According to the IJR's South African Reconciliation Barometer 2019, only 5% of people did not believe that apartheid was a crime against humanity.
"What we are dealing with is a small minority of people who are in denial about what the system of apartheid was and the lasting impact it has had on our society," said Kambule.
She said a public dialogue was needed to take the conversation forward and to address the continuing legacy of apartheid.
"... it is far more important to look at practical ways to reconcile and to achieve much needed justice for those who have and those who continue to suffer from the effects of apartheid. We are a country in transition and reckless statements from people who should know better are not useful."
She said De Klerk should keep in mind that one of the key principles of transitional justice was "truth seeking and truth-telling".
In a statement released by his foundation on Monday, De Klerk said he had taken note of the angry reaction to the statement that had insisted that apartheid was not a crime against humanity.
"I agree with the Desmond and Leah Tutu Foundation that this is not the time to quibble about the degrees of unacceptability of apartheid.
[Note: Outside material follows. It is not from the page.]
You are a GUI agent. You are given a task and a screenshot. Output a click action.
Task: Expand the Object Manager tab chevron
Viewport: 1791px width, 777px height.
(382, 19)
It was totally unacceptable," he said.
"The FW de Klerk Foundation has accordingly decided to withdraw its statement of February 14 unconditionally and apologises for the confusion, anger and hurt that it has caused."
It also agreed that apartheid was indeed a crime against humanity, as defined by the International Criminal Court.
More needs to be done
NMF CEO Sello Hatang welcomed the retraction and statement, but believed more needed to be done.
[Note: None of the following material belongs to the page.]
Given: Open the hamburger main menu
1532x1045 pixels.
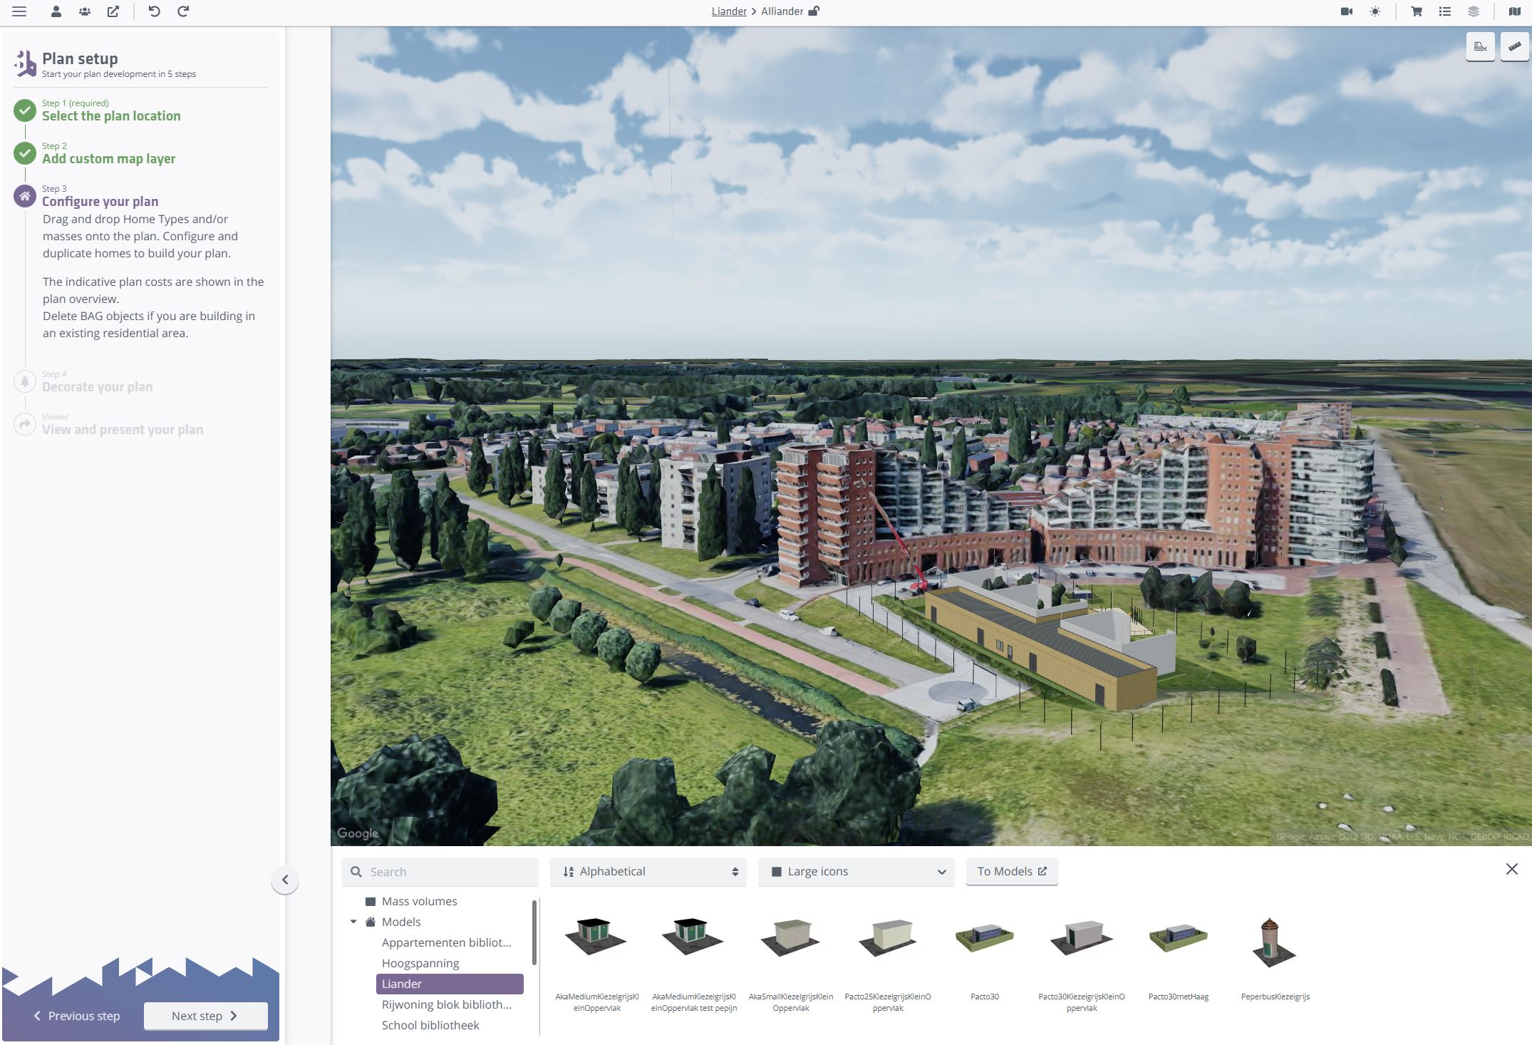Looking at the screenshot, I should tap(19, 11).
"We believe that this kind of statement [the retraction and the apology] does not take us anywhere in terms of the nation-building, reconciliation path that Nelson Mandela put us on, but also in tackling the difficult systemic issues the nation is dealing with," he said.
Hatang said there was a rise in racism and the denial of crimes such as apartheid.
"If we are to do anything right, is to continue to engage those kind of forces with a view of ensuring that we can help transform our nation into one which sees the woods for the trees."
NMF spokesperson Luzuko Koti said they wanted to meet with the FW de Klerk Foundation at some stage to have a broader conversation about the systemic problems that the country faced.
"Our thinking really is about how do we all collectively find some sort of common space through which we can engage on deeper problems."